Divorce is changing. Specifically, divorce is becoming less common among young people and much more common among seniors. Gray divorces — those involving spouses 50 years of age and older — have doubled since the 1990s. (That’s nothing compared to the divorce rate among those 65 years of age and older, however, which has tripled.)
If you’re a senior who is contemplating divorce, here are some facts you may want to know:
Remarriage may be driving the surge in senior divorces
A lot of today’s seniors already went through divorces when they were younger, and have since remarried. But, second and third marriages tend to be less stable than first marriages, and researchers speculate that’s one of the causes behind gray divorces.
The stigma against divorce has also been lowered
Another factor that may be causing gray divorces to rise is the change in social attitudes toward divorce. Many older couples may have stayed together simply because they equated the end of a marriage with failure. Since that attitude has faded, some seniors are now ready to move on.
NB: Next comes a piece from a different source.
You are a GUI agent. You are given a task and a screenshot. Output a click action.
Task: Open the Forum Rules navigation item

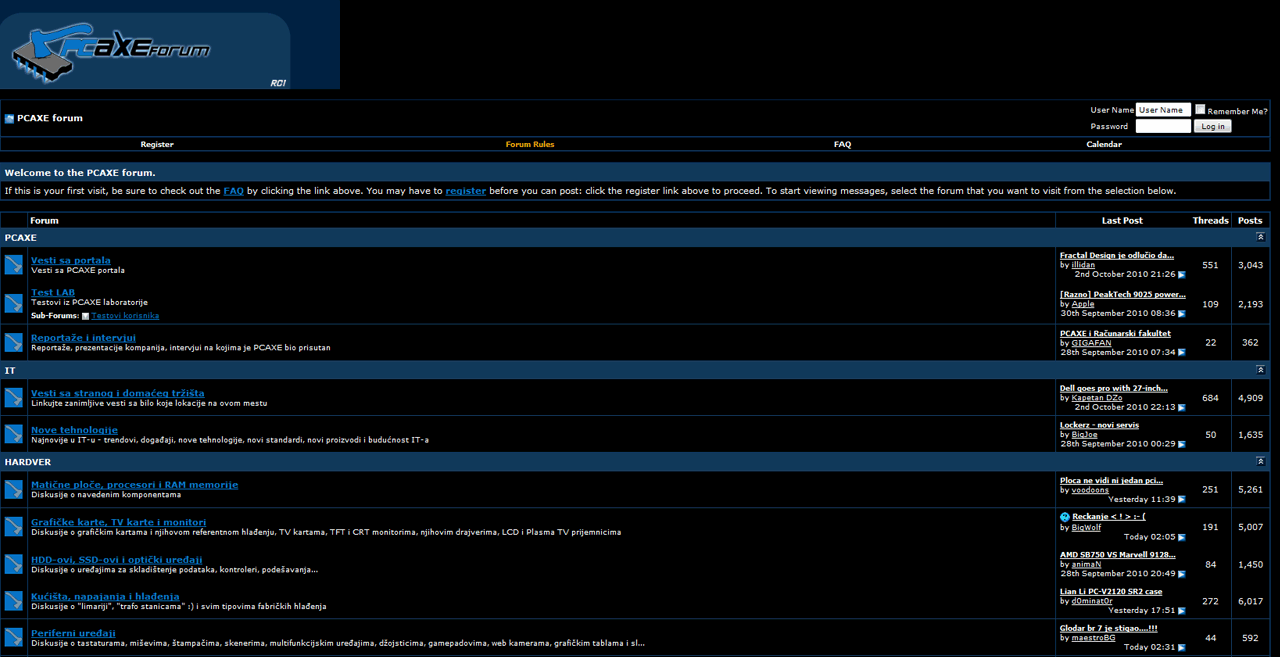529,144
Recovery from divorce can be harder when you’re a senior
Gray divorces can bring financial difficulties. It’s much harder to divide up a lifetime of accumulated assets and debts than it is to divide a few years’ worth. Plus, seniors may have a harder time recovering from the expense of a divorce and the loss of shared income with their spouse — and less time to build up a pension plan or pay off debt before retirement.
When you’re 50 years of age or older, you may simply have different reasons for seeking a divorce than your younger counterparts — and vastly different primary concerns. Look for representation that has experience with your issues in order to best protect your legal rights.